One of the greatest fears for any blogger must be logging into your computer one morning only to discover that your entire blog has been deleted. Every last photograph, every last link and every last word, suddenly wholly and irrevocably lost. It's an unlikely occurrence, that's for sure, but who's to say that your hosting company won't throw a hissy fit one day, or some crucial hard drive corrupt beyond the point of retrieval. That's why I make a copy of my front page once a week, as a precautionary measure, and why I've got a five year archive burnt onto CD somewhere, just in case. I take risk assessment more seriously now.

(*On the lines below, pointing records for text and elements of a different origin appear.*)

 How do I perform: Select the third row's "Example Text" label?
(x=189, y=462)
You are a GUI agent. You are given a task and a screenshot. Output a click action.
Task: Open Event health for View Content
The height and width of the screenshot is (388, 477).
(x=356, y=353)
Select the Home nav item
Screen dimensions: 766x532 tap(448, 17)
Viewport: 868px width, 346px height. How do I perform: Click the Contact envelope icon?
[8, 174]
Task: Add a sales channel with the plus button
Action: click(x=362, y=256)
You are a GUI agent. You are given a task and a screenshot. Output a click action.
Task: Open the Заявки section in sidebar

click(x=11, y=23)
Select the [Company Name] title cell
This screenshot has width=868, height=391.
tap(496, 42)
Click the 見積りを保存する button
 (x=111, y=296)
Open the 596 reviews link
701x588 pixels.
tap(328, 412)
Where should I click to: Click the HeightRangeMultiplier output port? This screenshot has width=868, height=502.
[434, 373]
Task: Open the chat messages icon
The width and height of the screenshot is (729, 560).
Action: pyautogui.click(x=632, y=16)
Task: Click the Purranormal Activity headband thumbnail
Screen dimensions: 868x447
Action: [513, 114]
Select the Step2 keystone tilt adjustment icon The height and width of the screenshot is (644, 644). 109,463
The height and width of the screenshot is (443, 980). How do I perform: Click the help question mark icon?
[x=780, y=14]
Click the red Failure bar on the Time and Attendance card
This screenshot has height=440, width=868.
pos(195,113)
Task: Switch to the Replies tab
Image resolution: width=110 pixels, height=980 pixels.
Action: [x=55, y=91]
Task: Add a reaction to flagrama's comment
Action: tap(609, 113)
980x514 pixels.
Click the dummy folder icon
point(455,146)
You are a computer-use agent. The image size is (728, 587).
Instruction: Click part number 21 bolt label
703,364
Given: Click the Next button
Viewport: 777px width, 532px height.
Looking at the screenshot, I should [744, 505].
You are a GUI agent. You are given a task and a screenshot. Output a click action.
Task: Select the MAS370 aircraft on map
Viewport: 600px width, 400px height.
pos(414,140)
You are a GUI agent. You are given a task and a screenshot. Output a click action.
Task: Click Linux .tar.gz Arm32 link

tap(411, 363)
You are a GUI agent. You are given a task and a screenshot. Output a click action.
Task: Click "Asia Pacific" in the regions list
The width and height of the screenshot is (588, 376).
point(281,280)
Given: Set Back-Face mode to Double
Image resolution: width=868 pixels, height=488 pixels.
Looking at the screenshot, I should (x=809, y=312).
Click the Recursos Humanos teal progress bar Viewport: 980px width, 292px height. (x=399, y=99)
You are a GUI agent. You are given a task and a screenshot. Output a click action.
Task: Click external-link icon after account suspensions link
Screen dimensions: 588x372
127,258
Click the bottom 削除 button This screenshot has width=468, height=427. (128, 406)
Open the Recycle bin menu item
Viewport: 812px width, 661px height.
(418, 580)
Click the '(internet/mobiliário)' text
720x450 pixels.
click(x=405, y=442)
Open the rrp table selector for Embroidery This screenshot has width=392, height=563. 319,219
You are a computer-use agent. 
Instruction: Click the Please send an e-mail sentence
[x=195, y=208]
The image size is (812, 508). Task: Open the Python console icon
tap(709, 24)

But what of my online legacy, should I drop dead one day without warning. Blogger might well carry on hosting my site for a few more years, but my Flickr subscription is finite, and any images hosted on my own personal domain will surely vanish shortly after my executors cancel all my standing orders. Cheering stuff, I know. But how much of my blog can I expect to remain visible after 20, 50 or even 100 years? HTML and the internet will no doubt go the way of cassette tapes, floppy discs and videotape, becoming increasingly obsolete as the century passes. These words I'm writing are of only fleeting importance, accessible for a brief period and then snuffed out as technology moves on. I don't know why any of us bother, really.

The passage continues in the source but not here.